1)実践能力だけで判断せず,分け隔てなくスタッフと接する。性格に裏表がなく,いつでも一生懸命に人の話を聞く。決して威張ることがなく「いい人」と言われる一方で,思い込みが激しくこちらの意図が伝わらないことが多い。「師長は何もわかってくれていない」「何だかしっくりいかない」と嘆くスタッフが1年間に5人はいる。師長の言葉で「傷ついた」「悔しい思いをした」と感じるスタッフが意外に多いのだが,自分の伝え方が誤解を招きやすいことは気付いていない。

2)組合委員や院内研修の指導者など,病院の活動に積極的に取り組んでいる。しかし現場が忙しいときに限って不在が多く,何より勤務表作成が遅く不完全な場合が多いため,人員配置や年休処理の不公平感に対する不平不満がスタッフの日常会話である。「外部活動より自分の部署の管理業務を満足にできるようになってほしい」という要望が出ている。

3)「認定看護師だからといって出すぎるのはよくない」(註:この師長は認定看護師の資格も持っている努力家である)と,看護ケアに関するスタッフの自主性を尊重する。しかし,検査や処置が重なって手が足りないとき,医師との調整がうまく進まないときなどでも,スタッフのサインに気付かずナースステーションの掃除をしている。逆に,スタッフに任せておいてほしい緊急処置時に首を突っ込み,情報伝達の経路を余計に複雑にする。

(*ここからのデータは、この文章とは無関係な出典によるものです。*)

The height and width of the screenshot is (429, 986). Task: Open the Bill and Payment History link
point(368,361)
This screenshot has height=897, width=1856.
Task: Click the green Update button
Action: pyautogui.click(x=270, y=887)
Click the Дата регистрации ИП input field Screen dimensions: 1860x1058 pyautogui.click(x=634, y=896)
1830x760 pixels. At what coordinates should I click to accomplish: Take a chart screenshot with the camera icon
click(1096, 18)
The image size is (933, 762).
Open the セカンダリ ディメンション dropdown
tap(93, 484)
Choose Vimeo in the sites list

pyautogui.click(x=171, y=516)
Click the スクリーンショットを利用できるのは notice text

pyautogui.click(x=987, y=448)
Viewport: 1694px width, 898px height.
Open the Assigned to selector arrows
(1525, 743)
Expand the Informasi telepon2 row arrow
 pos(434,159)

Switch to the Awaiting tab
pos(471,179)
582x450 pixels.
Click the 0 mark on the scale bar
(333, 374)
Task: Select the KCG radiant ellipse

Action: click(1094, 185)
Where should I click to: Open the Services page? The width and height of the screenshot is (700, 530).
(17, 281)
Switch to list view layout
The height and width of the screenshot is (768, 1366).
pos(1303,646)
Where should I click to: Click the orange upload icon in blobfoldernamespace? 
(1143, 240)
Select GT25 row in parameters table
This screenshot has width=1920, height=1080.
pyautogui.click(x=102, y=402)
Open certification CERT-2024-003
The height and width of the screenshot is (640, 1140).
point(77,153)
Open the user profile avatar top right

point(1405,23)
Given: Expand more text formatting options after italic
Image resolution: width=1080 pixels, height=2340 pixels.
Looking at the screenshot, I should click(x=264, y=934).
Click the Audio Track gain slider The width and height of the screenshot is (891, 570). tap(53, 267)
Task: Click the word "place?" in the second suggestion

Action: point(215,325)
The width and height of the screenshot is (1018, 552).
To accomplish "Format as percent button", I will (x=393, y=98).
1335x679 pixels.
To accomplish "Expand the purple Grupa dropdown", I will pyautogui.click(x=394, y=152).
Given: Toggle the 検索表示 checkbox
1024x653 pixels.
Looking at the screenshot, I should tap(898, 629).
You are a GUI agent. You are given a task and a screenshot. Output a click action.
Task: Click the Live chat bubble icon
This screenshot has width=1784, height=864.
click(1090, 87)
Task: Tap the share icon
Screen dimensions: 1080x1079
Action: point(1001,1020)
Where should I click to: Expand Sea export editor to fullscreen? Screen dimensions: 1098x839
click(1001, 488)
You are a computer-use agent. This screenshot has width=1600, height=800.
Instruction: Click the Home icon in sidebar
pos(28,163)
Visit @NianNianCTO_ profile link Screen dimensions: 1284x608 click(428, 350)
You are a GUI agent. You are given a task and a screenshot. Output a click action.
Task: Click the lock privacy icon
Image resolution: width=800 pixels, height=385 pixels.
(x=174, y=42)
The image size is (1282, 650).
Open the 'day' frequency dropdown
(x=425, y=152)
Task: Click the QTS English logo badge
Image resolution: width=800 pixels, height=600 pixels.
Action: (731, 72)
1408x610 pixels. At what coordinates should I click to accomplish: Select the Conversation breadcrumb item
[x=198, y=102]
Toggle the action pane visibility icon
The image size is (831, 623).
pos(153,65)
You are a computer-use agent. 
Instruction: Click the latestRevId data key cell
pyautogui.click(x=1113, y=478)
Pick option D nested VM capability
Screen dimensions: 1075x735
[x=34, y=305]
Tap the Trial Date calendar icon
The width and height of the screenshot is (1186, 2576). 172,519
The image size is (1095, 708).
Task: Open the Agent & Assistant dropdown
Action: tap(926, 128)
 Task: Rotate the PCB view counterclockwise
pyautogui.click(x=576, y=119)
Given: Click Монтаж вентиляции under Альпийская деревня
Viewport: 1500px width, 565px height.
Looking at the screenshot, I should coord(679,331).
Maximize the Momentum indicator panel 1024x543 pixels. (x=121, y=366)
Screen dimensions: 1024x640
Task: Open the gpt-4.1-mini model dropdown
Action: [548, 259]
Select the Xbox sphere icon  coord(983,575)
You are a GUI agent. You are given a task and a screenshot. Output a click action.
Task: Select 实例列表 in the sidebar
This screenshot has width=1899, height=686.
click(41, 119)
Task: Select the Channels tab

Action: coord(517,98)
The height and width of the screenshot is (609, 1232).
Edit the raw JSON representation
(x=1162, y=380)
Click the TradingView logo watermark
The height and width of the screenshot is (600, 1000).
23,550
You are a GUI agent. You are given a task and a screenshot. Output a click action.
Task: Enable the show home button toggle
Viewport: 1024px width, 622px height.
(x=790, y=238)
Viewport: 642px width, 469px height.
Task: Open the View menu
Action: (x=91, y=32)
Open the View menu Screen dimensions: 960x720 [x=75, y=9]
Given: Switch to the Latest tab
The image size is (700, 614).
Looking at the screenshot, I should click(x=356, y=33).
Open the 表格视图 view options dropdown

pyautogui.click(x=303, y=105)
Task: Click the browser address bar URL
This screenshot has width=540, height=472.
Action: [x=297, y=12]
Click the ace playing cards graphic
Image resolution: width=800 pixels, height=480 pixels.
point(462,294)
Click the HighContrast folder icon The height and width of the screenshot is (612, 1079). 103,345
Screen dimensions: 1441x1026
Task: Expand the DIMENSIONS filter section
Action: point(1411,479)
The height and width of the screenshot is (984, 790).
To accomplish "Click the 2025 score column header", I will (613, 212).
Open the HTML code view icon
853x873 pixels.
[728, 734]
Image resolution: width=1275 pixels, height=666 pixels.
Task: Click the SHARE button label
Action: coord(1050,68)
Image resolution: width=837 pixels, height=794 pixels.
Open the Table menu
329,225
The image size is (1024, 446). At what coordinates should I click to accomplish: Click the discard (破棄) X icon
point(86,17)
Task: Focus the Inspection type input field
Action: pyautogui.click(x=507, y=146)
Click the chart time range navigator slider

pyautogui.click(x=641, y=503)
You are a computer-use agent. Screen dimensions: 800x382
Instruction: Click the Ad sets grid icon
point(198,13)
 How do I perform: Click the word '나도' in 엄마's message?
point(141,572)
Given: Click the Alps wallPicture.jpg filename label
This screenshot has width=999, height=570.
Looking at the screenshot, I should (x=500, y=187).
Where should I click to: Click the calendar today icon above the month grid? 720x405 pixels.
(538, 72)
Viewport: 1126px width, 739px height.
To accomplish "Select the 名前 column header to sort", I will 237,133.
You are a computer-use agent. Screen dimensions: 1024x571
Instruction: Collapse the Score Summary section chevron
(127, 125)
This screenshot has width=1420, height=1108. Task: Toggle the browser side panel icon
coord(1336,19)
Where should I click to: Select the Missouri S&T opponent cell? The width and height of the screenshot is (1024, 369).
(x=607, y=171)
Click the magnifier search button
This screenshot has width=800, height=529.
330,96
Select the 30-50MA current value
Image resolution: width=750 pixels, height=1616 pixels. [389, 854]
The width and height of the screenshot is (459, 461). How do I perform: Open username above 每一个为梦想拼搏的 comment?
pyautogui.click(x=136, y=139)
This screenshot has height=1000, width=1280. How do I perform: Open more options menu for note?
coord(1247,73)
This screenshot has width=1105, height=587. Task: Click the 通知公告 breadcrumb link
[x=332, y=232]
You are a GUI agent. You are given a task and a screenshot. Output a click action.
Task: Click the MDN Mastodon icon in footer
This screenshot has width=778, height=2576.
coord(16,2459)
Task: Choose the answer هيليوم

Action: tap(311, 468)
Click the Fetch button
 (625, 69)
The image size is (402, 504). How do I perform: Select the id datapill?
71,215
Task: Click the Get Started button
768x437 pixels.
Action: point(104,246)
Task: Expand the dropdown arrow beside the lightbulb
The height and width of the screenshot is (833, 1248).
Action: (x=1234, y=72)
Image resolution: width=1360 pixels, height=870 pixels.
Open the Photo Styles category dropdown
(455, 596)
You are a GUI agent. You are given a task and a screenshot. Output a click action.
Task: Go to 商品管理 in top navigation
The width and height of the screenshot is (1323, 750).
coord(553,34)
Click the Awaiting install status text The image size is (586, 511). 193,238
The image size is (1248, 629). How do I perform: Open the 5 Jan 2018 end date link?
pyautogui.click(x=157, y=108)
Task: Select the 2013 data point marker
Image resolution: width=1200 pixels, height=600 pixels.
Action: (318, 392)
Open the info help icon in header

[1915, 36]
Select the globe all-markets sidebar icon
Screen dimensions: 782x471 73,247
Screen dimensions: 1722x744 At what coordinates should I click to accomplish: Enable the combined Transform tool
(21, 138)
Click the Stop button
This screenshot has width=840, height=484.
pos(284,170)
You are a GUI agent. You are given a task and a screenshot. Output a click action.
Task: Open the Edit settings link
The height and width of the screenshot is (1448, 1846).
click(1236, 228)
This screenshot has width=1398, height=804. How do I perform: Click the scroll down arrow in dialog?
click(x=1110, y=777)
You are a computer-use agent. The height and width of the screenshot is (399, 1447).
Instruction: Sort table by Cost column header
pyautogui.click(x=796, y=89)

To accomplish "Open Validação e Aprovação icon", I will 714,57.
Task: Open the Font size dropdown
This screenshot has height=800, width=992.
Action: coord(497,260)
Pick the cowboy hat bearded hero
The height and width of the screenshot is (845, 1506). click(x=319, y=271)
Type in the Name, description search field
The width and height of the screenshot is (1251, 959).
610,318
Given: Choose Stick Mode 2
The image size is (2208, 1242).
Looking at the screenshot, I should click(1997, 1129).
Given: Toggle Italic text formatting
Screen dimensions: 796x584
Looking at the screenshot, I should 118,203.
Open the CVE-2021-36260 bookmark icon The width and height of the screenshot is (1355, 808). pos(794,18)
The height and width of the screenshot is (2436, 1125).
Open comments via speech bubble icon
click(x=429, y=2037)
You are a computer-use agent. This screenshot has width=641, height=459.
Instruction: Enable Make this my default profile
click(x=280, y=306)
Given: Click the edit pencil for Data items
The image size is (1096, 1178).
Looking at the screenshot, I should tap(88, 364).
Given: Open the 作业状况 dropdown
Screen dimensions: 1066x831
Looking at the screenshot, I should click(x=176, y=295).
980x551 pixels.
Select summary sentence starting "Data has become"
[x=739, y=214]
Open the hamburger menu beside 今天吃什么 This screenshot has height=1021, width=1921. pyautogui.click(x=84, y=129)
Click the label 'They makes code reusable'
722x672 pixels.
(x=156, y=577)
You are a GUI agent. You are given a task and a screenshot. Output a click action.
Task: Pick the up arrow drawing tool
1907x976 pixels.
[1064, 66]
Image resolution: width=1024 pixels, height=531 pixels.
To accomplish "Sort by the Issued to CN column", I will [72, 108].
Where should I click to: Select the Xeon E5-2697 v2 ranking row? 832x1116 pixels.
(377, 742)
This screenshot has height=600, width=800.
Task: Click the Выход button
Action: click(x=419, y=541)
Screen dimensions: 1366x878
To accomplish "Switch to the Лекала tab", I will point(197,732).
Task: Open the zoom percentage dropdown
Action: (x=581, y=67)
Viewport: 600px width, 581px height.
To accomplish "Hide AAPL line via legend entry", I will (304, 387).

4)医師や患者との問題など,「どんなに忙しいときでも,必ずその場ですぐ報告をしてほしい」と部署内の状況把握に努めている。しかし,問題に対して,態度が中途半端で医師からは何の協力も得られない場合や,当事者の気持ちを勘違いして解決策を提案してくる場合が多く,「頼りにならない」と言われている。また,病棟への退室時間など重要な連絡事項を受け持ちスタッフに伝え忘れたり,緊急搬送患者や細かい配慮を必要とする家族対応を中途半端にしたりする。それを埋めるためにスタッフが余計に労力を使っているが,あまり謝罪することはない。

 しかし,師長は,「陰で文句を言っているだけで,スタッフの意見が伝わってこない」というコミュニケーションの問題点に気付いている。スタッフが自分の前では正直にならない理由がわからず悩んでおり,「私だってみんなと一緒に成長するのだから,言ってもらわないとわからない」と不満をこぼすが,時にスタッフの意見を無視して強引に推し進めることもあるため,「頑固だから言うだけ無駄」と師長の同年代のスタッフは話す。

 スタッフとしてのBの優れた分析は,やはり「優れた部下が優れた上司をつくる」ことを支持している。そういえば,信念を曲げ転向したAは,後輩へのメッセージとして「上司には怖がらずに聞いてみたらいい」と締めくくった。